The UnCollege Blog

Why Take A Gap Year?

Research tells us that not only are gap years growing in popularity, they are beneficial across in the board in academics, professional life, and personal enrichment, too. Interest in gap years in the United States has risen within the past couple years, and young people who decide to take them “often return to school with renewed vigor and focus,” or emerge with the confidence, connections, and skills needed to continue building their professional work or out-of-school education. We know gap years are helpful to students, personally and academically, but sometimes, the question remains: Why take a gap year? We’re here to unpack that answer for you, with statistics and chats with UnCollege fellows who have been there and done that, all in a handy little list.


Taking a gap year can help you academically.
Worried leaving school could hurt your education? Think again! Gap years stand to enhance your academic performance…

– The Dean of Admissions at Middlebury College observed that the average GPA for students who took a gap year was substantially higher than those who didn’t.

– Schools such as Harvard, Princeton, and University of North Carolina at Chapel Hill actually encourage students to take a gap or “bridge” year.

– 60% of surveyed students say experiences during their gap year set them on the path to picking their current college major.

– Studies show students who take gap years have greater “academic momentum” in college, and are less likely to switch majors.

– Students who take gap years typically out-perform their peers academically.

Taking a gap year stands to help your career.

Students who take gap years are-1.jpg

We’ve all heard the statistics--that two-thirds of graduates struggle to launch their careers, and that today, the numbers of underemployed young people are high. Taking a gap year can benefit your professional work, and even help inform the career path you take. UnCollege fellow Maisam told us that learning what career wasn’t the right fit for him was one of the most beneficial parts of his gap year: “When I want to Tanzania, I had a pretty big interest in medicine. I wasn’t 100% sure if I wanted to pursue it or not. I really don’t feel like I would have as much freedom with my schedule. You’re always on call as a doctor. Flexibility is definitely something that I value quite heavily when it comes to a job.”

– 88% of gap year students who went on to graduate said their gap year “significantly added to their employability.”

– A former senior admissions official at Harvard said students who take gap years are “more mature, more focused, and more aware of what they want to do with their college education.” 

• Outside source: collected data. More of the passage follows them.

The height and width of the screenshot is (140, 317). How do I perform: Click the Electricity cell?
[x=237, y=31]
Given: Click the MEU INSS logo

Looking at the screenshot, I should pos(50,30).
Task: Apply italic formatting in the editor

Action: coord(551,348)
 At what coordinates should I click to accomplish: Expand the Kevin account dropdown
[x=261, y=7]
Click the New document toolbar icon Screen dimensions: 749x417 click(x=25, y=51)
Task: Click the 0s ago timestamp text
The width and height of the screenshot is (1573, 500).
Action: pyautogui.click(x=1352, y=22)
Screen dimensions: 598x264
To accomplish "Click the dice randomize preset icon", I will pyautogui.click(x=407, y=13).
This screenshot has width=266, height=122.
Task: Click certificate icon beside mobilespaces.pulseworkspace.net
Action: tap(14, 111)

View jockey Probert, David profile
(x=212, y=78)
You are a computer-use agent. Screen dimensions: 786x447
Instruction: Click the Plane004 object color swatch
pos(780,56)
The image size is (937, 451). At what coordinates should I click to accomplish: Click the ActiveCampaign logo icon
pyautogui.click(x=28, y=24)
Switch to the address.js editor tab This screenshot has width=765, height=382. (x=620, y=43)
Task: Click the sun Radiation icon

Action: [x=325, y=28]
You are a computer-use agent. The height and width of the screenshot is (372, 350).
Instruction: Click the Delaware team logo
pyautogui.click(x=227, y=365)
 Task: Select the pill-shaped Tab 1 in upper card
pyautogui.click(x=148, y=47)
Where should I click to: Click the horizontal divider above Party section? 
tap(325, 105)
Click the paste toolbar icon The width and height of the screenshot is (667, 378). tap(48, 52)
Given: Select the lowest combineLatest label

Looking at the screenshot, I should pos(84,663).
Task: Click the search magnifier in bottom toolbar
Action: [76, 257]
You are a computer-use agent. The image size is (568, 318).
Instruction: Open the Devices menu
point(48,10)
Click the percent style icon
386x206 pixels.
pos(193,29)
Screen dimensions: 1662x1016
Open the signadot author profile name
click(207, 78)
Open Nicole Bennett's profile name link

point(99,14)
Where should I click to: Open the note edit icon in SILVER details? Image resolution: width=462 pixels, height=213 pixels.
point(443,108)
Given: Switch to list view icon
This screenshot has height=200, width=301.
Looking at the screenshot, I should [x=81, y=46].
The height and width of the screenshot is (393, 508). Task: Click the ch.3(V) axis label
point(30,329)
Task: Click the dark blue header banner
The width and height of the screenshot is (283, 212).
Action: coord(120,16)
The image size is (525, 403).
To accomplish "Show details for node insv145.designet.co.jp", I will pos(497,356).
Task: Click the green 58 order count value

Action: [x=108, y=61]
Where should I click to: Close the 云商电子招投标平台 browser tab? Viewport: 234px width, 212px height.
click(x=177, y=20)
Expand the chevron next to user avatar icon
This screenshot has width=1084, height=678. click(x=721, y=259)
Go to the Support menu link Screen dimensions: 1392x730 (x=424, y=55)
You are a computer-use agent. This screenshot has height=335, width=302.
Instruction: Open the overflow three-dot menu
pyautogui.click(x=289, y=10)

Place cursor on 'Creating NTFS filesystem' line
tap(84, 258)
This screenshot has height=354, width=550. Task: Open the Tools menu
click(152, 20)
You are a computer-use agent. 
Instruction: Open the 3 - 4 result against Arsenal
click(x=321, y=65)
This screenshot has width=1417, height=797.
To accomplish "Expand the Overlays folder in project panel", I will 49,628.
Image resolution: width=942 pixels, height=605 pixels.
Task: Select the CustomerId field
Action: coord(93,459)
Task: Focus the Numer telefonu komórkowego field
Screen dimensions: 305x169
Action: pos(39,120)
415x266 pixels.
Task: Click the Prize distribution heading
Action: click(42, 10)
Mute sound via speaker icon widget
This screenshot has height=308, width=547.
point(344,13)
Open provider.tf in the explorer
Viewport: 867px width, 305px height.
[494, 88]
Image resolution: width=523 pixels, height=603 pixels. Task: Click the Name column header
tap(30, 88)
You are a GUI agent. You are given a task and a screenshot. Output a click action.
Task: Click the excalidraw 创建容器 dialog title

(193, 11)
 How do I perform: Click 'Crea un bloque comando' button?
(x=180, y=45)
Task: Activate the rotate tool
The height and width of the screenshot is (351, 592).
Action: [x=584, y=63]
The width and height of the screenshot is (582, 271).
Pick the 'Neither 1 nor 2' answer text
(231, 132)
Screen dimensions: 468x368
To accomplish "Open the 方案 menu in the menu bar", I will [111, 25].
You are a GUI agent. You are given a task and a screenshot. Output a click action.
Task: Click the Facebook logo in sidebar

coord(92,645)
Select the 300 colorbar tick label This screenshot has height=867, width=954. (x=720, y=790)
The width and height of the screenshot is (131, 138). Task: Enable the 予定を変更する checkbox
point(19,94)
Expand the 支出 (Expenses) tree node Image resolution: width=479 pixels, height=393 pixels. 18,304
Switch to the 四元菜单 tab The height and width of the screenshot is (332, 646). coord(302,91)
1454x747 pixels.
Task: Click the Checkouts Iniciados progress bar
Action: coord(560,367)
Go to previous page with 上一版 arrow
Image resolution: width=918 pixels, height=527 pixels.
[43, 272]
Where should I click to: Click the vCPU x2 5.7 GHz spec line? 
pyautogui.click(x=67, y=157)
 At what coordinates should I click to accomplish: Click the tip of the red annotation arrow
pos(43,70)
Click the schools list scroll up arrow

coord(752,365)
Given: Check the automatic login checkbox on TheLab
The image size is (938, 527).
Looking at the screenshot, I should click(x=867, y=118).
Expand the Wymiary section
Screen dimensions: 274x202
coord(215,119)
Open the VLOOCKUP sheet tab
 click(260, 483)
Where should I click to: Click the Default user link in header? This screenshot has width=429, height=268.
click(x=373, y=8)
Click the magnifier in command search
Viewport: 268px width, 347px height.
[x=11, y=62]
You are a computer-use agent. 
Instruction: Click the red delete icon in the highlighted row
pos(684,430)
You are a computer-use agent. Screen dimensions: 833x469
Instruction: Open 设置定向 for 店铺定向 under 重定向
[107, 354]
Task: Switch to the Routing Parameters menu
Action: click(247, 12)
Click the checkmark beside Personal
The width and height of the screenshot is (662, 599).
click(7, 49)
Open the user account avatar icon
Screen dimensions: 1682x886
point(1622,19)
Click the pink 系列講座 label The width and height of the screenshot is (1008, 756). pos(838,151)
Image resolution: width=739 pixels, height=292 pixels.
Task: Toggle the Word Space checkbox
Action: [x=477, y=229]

– A gap year can help you pick up soft skills, establish work experience, and establish life-long learning, like Jeffrey Selingo wrote: “We need to remember that lifelong education is no longer rhetoric, but reality.” 

– Internships, apprenticeships, and part-time jobs one experiences during a gap year are great for networking, and are “substantial opportunities to gain realistic understanding of a field prior to taking on thousands in debt to study it.” 

– Statistically, gap year students “who have gained valuable skills and perspectives go on to be successful, responsible citizens of the world.”

– According to the Chicago Tribune, "if young adults are to succeed eventually in the job market, they need environments where they can explore for a while before they settle.” 

– Student who have taken gap years “reported being as much as 75% more likely to be "happy" or "extremely satisfied" with their careers post-university.”

A gap year can be a personally enriching part of education.


The best education enriches you personally as well as professionally. Gap years often employ both kinds of learning at the same time. UnCollege fellow Manna noted that her gap year gave her the “ the freedom and the leverage” to map out a plan for herself, “as opposed to having someone map it out for me and tell me what I have to do.” She observed that she has “been able to direct my own life and have gained a lot of perspective on what matters to me,” something echoed by fellow Lauren, who commented “when I went to Bali, I met people from all over the world, so many people I still talk to every day. You can just flourish, and learn so much about yourself, the world, and what you want to do.” So how exactly does a gap year expand your worldview, and why does that matter?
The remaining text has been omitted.